Re: [PATCH] loop unrolling in net/sched/sch_generic.c
From: Thomas Graf <tgraf@suug.ch>
Date: 2005-07-05 23:55:04
* David S. Miller [ref] 2005-07-05 16:45
From: Thomas Graf <tgraf@suug.ch> Date: Wed, 6 Jul 2005 01:41:04 +0200quoted
I still think we can fix this performance issue without manually unrolling the loop or we should at least try to. In the end gcc should notice the constant part of the loop and move it out so basically the only difference should the additional prio++ and possibly a failing branch prediction.But the branch prediction is where I personally think a lot of the lossage is coming from. These can cost upwards of 20 or 30 processor cycles, easily. That's getting close to the cost of a L2 cache miss.

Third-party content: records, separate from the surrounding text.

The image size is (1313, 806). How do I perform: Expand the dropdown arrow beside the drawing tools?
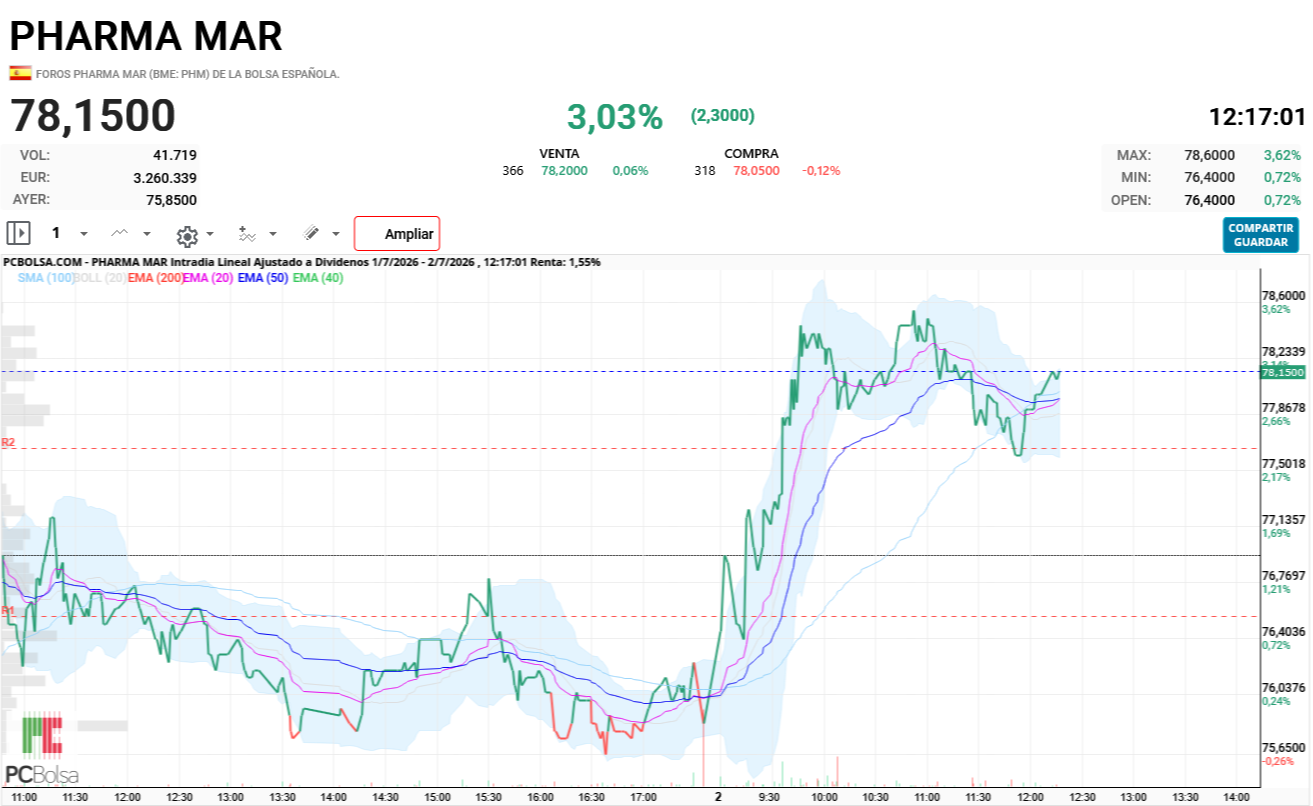click(x=336, y=234)
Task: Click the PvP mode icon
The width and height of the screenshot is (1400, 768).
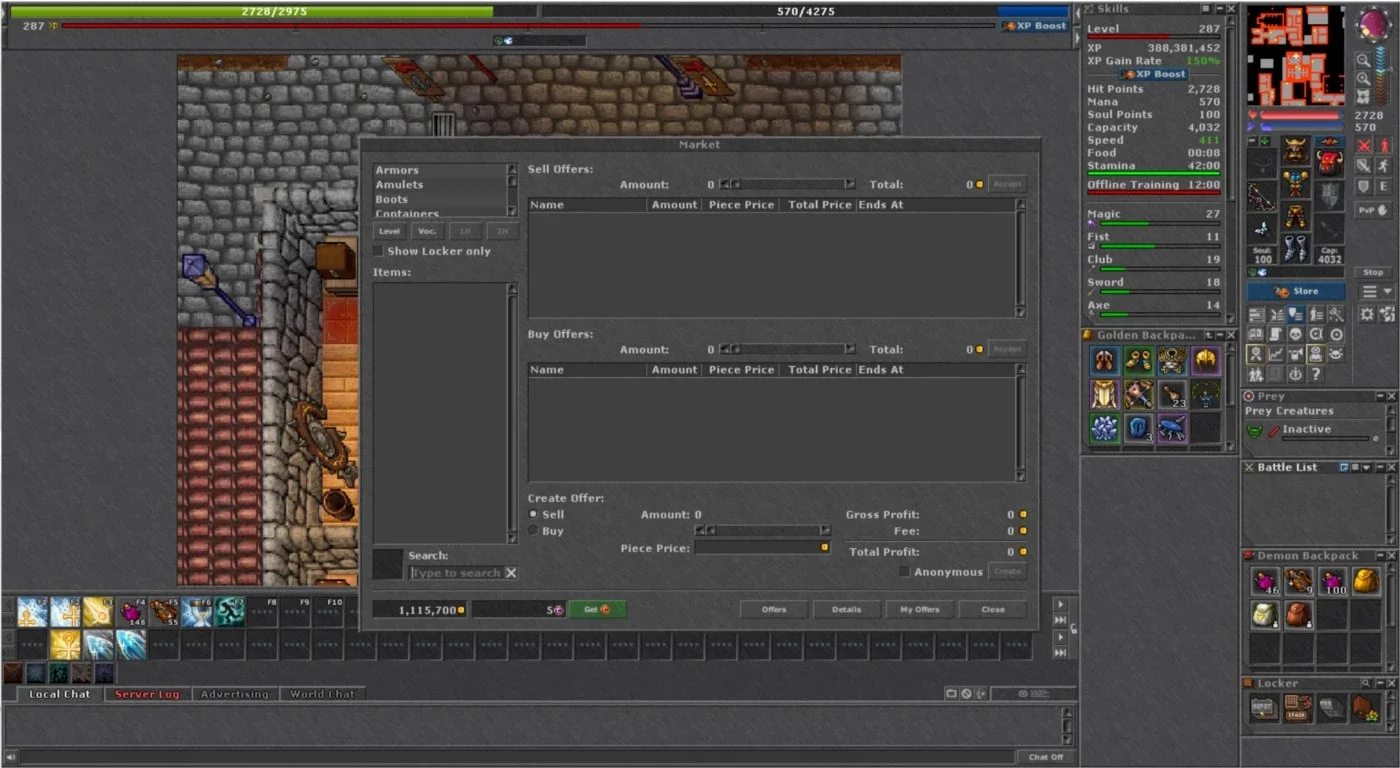Action: pos(1373,210)
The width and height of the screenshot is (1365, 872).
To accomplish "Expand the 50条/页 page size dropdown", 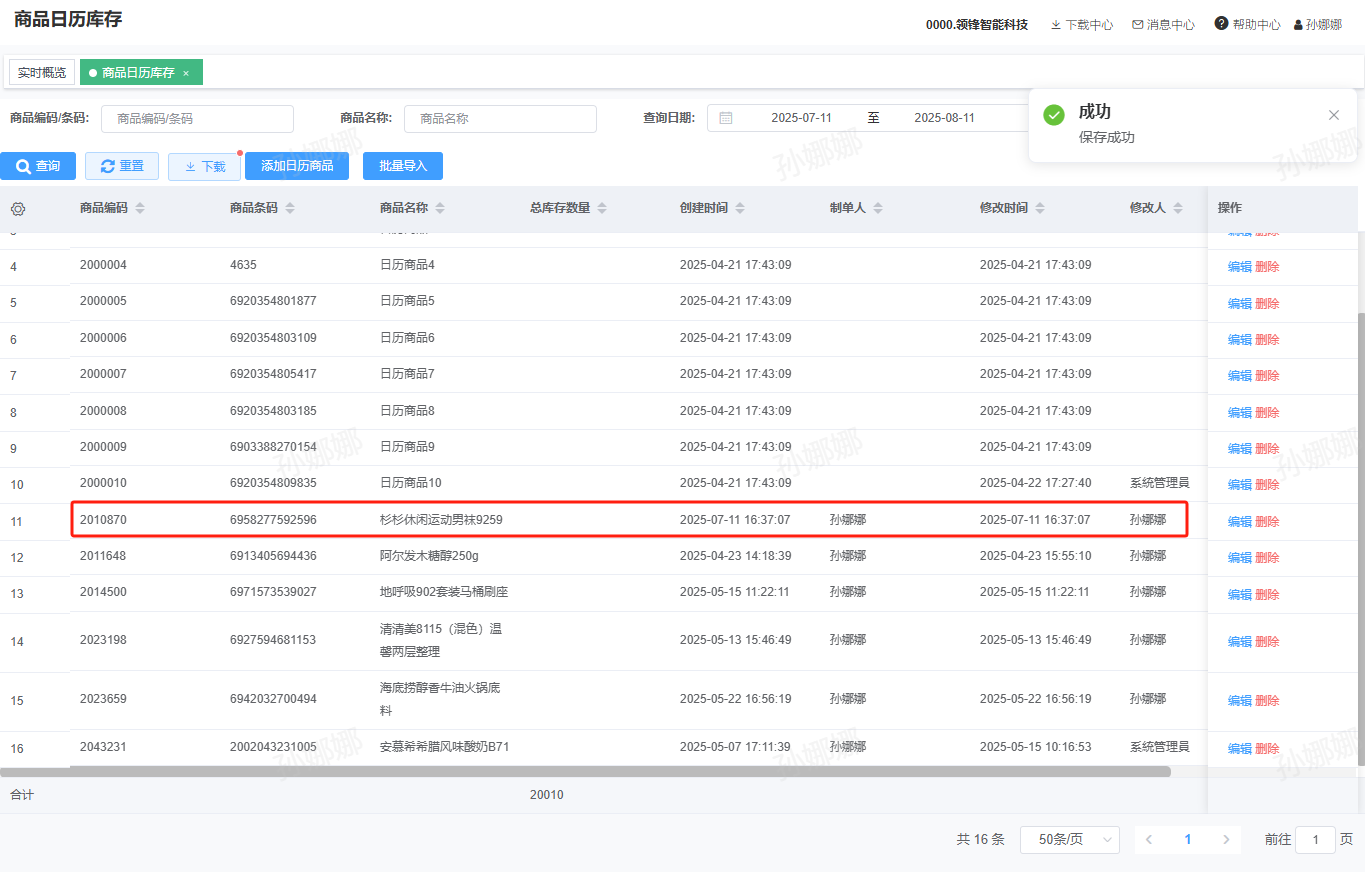I will click(1069, 840).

Absolutely. I think what happens is that we produce predicion failures due to the logic within qdisc_dequeue_head(), I cannot back this up with numbers though.
I see the difficulties with this change now, why don't we revisit this some time in the future?
Fine with me. Eric, the patch I just posted should result in the same branch prediction as your loop unrolling. The only additional overhead we still have is the list + prio thing and an additional conditional jump to do the loop. If you have the cycles etc. it would be nice to compare it with your numbers.